Have to put in my thoughts.

There should be no bump involved. Do not "pop" the clutch. Think of the way you go up through the gears when accelerating. Unless you always give your passengers whiplash and chirp the tires when you shift up. Gentle is the word and use the same gear you would use when accelerating at the speed you are at. Having knowledge of what is actually happening when the tranny is in or out of gear and what happens when you push the clutch in helps. Oh and how the engine is involved in all that.

I have used this technique a lot over the years due to being too poor to waste gas, having a dead battery and no funds to replace it or just having to drive a POS the wouldn't idle well.

As far as reverse tourque harming the drive train, if done correctly it is the same as taking your foot off the gas when decelerating. In other words the clutch is designed for reverses in forces. That's why many clutch plates have springs in them.

As to EOC, I never thought about the pilot bushing (is it really a bearing now in cars/light trucks?) but you should never keep the clutch depressed for long periods of time. Shift to neutral and let the clutch out. Less wear on the through out bearing.

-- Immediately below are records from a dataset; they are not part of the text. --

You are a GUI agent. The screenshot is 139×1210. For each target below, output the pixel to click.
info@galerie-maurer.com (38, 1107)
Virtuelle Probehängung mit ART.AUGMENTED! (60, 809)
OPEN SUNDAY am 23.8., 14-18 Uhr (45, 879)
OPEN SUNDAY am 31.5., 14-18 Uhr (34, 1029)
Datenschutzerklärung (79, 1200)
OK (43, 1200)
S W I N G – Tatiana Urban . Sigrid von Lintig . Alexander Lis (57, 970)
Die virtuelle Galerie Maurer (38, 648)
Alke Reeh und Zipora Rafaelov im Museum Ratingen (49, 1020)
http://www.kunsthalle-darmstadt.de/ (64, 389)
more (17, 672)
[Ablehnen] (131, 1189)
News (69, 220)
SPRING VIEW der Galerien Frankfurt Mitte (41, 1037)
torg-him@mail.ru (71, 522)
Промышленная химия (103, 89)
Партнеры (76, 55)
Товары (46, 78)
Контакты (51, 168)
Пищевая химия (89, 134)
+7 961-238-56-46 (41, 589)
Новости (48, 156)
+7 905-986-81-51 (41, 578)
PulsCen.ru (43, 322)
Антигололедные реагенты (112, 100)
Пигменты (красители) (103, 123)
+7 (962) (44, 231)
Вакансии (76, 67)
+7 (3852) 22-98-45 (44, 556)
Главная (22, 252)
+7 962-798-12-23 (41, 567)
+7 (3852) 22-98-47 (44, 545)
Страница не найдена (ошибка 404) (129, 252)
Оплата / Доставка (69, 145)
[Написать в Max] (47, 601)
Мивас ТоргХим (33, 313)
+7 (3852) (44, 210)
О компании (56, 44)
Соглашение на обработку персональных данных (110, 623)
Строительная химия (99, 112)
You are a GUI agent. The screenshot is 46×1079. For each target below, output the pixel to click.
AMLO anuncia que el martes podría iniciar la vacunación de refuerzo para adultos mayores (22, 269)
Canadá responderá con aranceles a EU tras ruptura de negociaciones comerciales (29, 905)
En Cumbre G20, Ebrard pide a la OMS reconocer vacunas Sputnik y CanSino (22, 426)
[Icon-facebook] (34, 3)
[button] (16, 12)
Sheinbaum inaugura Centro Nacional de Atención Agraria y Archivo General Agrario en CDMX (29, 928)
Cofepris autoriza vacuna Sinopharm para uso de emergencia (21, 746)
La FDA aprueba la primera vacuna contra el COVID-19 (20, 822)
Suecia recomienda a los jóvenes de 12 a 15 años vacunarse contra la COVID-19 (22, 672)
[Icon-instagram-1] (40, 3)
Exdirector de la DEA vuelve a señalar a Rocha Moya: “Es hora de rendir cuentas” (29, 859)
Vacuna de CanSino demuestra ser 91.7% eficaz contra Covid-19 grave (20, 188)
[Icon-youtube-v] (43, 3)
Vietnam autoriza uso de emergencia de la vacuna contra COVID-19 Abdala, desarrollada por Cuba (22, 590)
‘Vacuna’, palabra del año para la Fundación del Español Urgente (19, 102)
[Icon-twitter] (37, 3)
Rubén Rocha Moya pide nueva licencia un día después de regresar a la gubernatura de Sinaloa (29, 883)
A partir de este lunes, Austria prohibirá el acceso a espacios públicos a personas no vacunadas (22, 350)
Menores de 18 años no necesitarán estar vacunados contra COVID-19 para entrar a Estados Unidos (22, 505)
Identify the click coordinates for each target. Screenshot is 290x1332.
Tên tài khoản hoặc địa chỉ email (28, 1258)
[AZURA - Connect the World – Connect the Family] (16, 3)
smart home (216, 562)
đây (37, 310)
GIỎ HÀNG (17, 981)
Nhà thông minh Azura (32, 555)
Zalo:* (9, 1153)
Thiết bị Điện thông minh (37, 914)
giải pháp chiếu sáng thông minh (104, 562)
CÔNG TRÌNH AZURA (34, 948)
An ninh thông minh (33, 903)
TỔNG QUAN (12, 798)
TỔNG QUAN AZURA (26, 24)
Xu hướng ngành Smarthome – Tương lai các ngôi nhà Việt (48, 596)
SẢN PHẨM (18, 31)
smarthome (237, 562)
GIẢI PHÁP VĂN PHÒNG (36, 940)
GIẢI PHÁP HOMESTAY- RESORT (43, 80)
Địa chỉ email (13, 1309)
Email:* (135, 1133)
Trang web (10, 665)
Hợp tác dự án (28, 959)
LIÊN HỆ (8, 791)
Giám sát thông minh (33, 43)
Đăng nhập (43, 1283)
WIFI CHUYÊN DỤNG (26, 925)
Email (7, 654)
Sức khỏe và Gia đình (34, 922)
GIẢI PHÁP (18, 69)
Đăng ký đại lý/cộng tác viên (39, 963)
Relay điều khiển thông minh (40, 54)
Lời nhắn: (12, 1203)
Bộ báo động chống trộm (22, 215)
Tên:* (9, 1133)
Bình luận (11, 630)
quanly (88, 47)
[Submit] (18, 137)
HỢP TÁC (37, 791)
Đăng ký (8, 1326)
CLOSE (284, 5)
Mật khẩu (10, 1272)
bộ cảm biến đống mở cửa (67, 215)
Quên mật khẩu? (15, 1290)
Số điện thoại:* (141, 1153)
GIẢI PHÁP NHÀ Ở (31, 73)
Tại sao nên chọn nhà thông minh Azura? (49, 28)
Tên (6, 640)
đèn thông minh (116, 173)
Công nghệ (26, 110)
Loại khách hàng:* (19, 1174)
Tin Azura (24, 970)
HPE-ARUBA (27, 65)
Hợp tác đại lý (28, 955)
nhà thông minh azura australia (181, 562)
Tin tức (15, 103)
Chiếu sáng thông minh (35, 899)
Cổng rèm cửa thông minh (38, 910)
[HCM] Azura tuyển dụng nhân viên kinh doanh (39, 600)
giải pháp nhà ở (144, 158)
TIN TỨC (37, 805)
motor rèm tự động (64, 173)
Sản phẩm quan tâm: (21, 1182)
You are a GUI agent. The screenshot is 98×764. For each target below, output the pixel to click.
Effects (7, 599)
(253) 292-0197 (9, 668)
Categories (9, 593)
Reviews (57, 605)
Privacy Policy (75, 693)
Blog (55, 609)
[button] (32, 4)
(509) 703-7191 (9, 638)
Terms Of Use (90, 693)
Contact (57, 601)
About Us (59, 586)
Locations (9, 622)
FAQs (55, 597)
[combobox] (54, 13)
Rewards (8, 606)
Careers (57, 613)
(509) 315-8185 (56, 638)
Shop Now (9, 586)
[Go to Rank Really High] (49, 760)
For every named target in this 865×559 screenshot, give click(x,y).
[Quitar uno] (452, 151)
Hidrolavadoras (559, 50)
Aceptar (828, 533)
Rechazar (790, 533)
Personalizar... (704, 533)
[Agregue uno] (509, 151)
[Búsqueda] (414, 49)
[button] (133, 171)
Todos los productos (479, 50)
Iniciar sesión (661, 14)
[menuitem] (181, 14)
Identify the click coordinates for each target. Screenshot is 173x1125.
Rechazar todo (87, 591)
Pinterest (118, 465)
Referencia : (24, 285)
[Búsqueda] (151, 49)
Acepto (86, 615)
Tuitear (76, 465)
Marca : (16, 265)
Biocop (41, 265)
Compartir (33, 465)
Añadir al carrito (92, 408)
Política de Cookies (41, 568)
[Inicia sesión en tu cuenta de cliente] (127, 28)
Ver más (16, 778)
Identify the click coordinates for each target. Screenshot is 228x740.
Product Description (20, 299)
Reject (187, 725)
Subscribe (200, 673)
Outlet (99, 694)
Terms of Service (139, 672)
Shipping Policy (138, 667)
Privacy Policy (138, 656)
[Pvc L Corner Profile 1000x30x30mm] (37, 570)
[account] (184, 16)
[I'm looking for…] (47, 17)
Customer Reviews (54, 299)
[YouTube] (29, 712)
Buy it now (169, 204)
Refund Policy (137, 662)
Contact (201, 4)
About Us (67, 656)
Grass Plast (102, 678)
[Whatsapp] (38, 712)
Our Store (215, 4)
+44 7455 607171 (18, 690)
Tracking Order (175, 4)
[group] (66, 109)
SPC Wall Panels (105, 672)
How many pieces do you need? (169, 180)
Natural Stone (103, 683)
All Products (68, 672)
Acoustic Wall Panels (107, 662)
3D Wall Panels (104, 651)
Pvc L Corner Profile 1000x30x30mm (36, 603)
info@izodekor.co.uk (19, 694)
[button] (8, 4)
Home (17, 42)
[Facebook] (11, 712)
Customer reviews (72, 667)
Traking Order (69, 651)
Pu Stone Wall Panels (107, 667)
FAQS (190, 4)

I have known and ridden with people who pushed the clutch in every time they let up on the gas. Why? They were told to by someone. Believed the car would stall otherwise, even at speed. Never was successful at converting any of these people.

So do your EOC right, enjoy but know you didn't invent it. Been around since there were cars with clutches.

And be gentle restarting it using the proper gear and don't "pop" the clutch.